Korea can be an active agent, or better, a leader in untangling the extensive network of FTAs and supporting the multilateral trading system. That would benefit Korea, its trading partners and regional trade flows, and contribute to buttressing the global trading system. It would hurt narrow interests that currently have preferential access to Korean markets, but those preferences are at the expense of Korean consumers and third-party country trading partners. It is in Korea’s interest to extend the opening up of its market which has been achieved via FTAs, to all countries. Leading a concerted approach to untangling FTAs could compound the benefits.

With Korea having opened up to US and European automobile companies, it should be relatively easy to eliminate tariffs toward Japanese and other auto suppliers so that the Korean automobile market is more open, competitive and able to improve Korean consumer welfare. There is no justification for making any potential innovative or cheaper cars from Japan, China or elsewhere relatively more expensive in favour of US or European cars.

The same applies for other sectors. There is no reason to limit foreign legal and financial service delivery to a few preferentially favoured sources. In agriculture, Australia and Korea do not need an FTA for Korea to extend the tariff reductions already in place for United States and Europe to Australian beef and other goods. Access to cheap agricultural goods should be extended to other agricultural producers so that Korean consumers can benefit from more product varieties, cheaper goods and more liberal trade with producers in the Southern Hemisphere with different climates.
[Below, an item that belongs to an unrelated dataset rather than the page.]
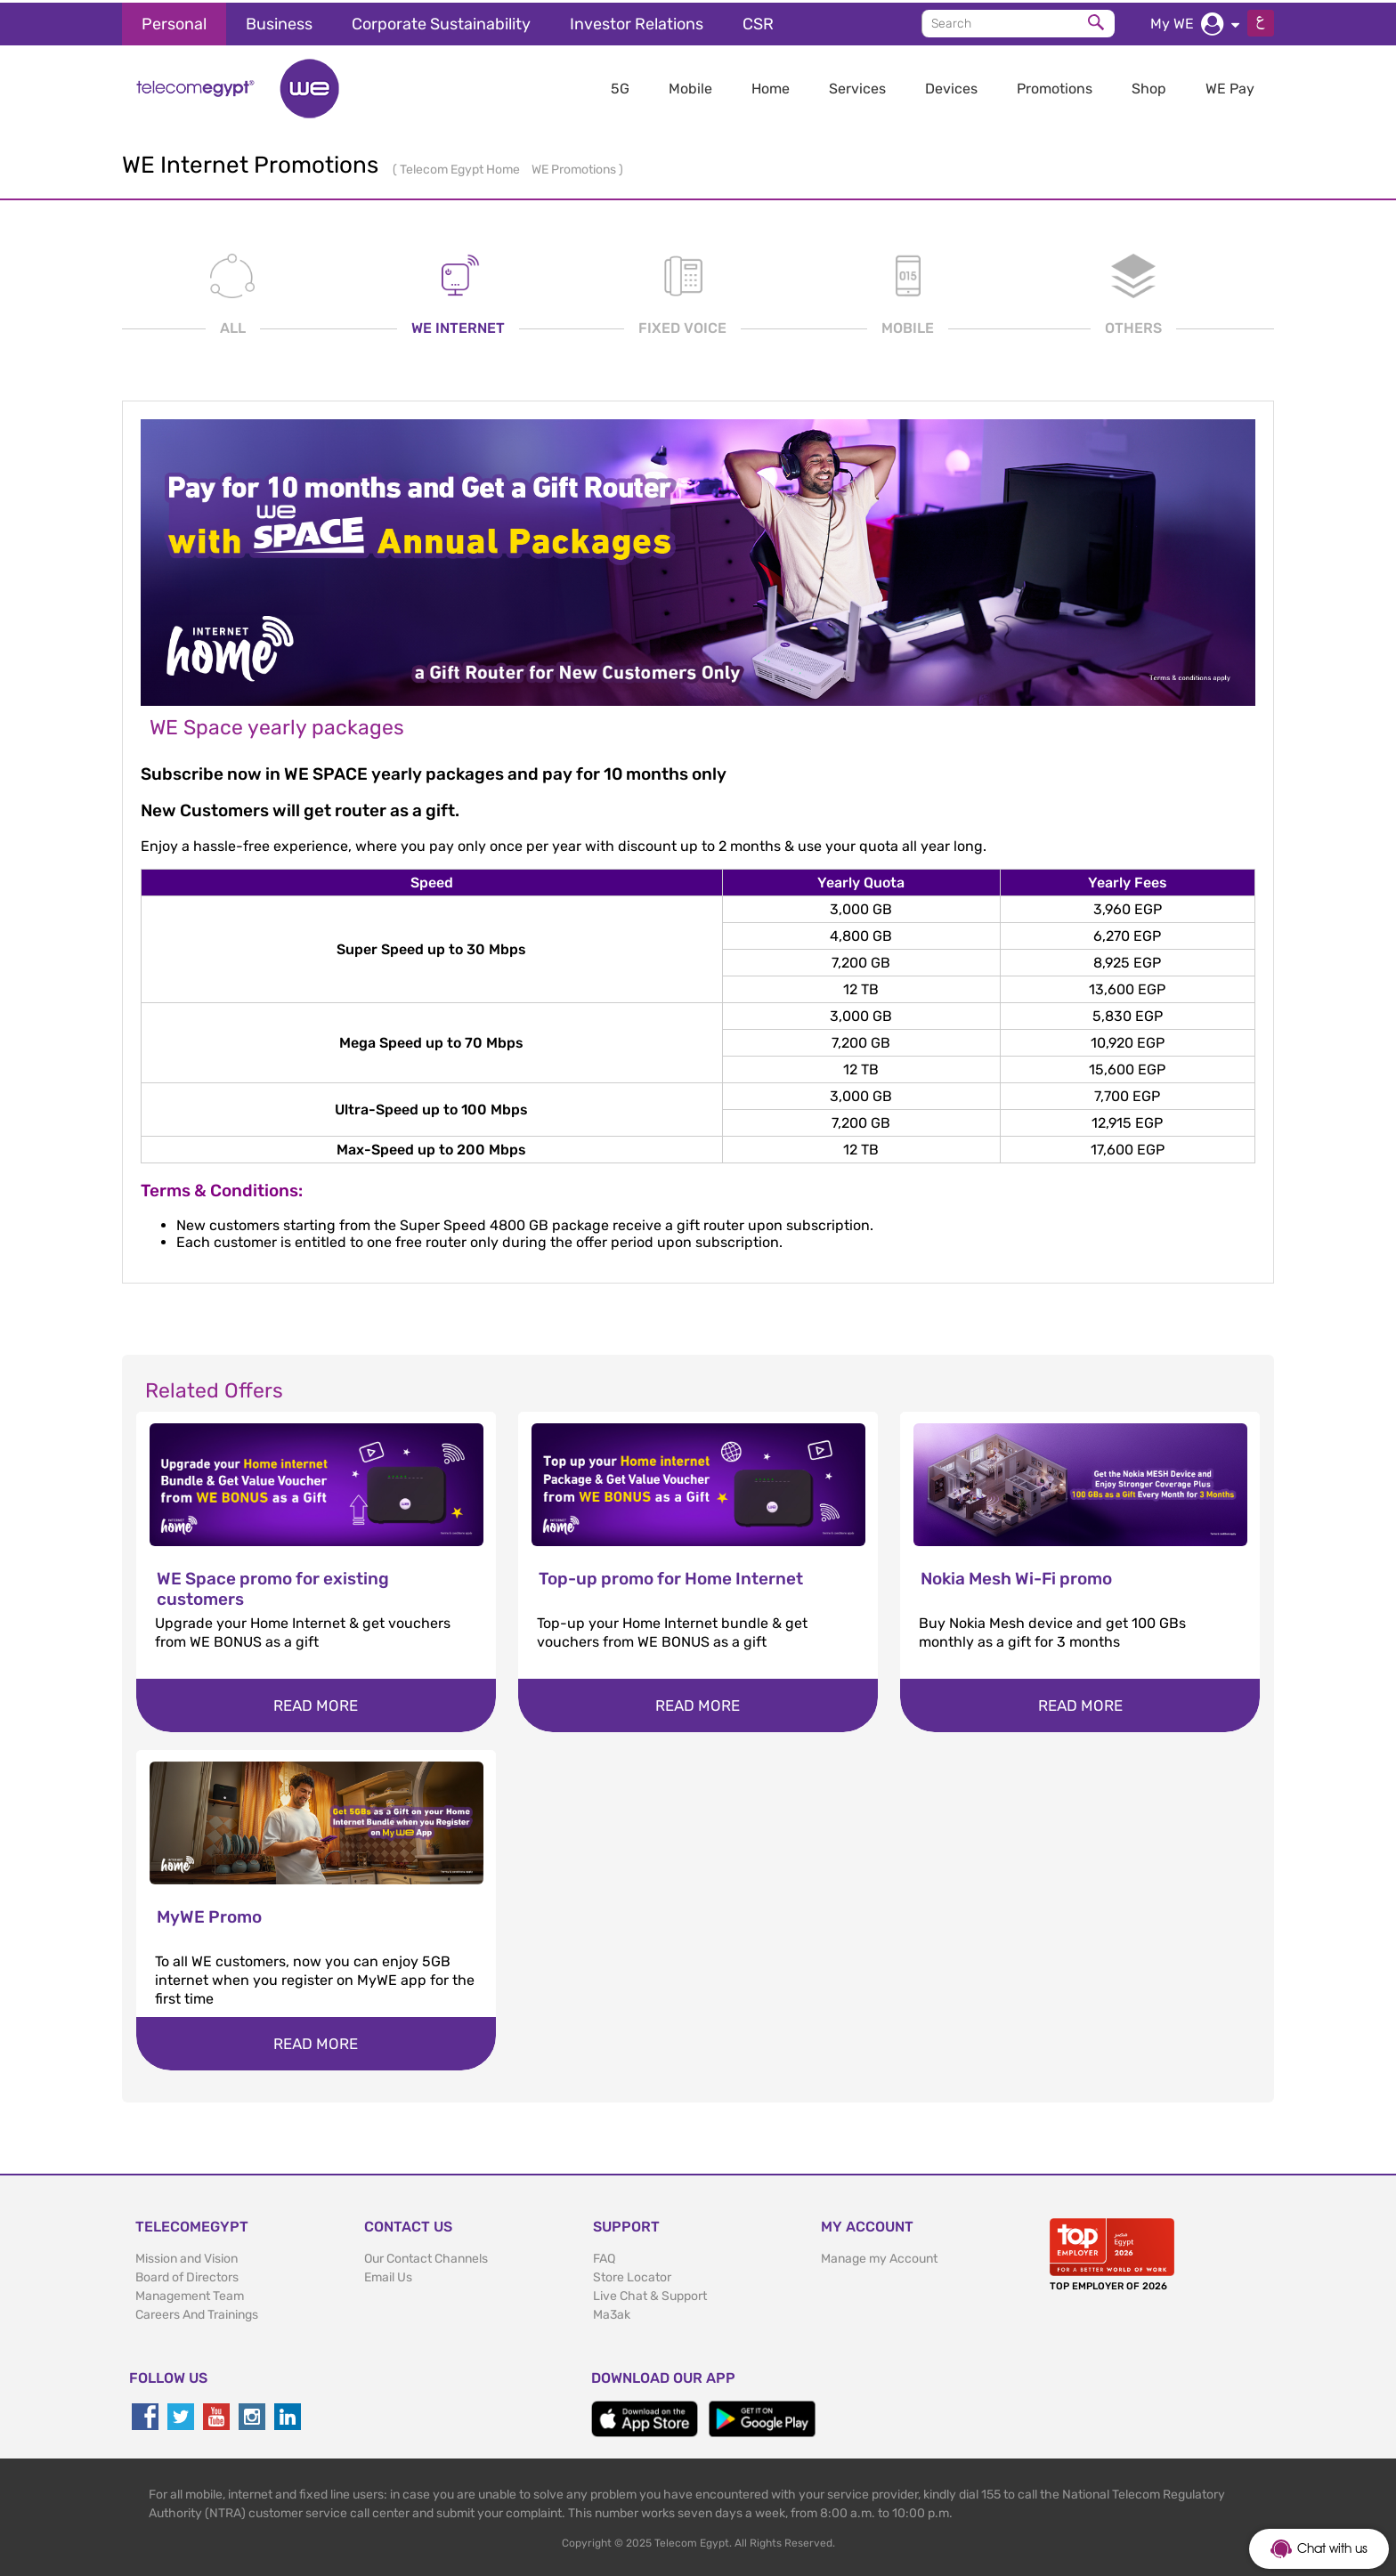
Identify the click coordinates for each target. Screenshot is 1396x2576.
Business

Korea needs a new trade liberalisation paradigm and strategy that takes it beyond FTAs so it moves from opening up certain sensitive sectors to global powers bilaterally, to opening up for a more efficient, open and contestable market, which will in turn strengthen Korea’s economy. The aim for Korea is to have well-regulated and competitive markets, not markets with barriers to entry and national treatment for preferred-country firms. As one of Asia’s most developed economies, Korea should focus on adopting regulatory best practice and using its membership of the OECD, for example, to co-opt the most advanced benchmarks for new regulatory challenges.
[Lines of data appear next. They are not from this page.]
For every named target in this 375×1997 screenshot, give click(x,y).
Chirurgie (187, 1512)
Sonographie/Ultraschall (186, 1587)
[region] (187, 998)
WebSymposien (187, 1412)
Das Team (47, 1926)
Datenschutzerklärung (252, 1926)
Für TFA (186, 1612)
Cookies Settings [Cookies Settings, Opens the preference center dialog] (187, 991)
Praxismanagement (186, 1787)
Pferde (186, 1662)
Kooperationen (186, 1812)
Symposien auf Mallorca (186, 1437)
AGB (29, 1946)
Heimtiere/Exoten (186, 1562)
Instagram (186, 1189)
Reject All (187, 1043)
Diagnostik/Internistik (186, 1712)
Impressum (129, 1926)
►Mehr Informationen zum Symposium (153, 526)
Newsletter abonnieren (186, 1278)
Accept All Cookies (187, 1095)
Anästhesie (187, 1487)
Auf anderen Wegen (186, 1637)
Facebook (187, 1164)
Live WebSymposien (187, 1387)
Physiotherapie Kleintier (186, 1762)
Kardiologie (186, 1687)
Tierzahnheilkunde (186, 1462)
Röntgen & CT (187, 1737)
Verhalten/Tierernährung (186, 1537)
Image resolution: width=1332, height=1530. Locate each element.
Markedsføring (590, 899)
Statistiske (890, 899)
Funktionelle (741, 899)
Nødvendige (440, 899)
The debate needs move on, toward making Korea more competitive internationally and continuing its successful development. That will take it away from picking preferred trading partners and leading the world in riding the FTA bicycle, towards becoming a top tier industrial country open to trade and investment with any economy on equal terms.

Shiro Armstrong is a Research Fellow at the Crawford School of Public Policy and Editor of the East Asia Forum.

This piece is a shorter version of a piece which appeared in the Korean Economy 2012 by the Korean Economic Institute.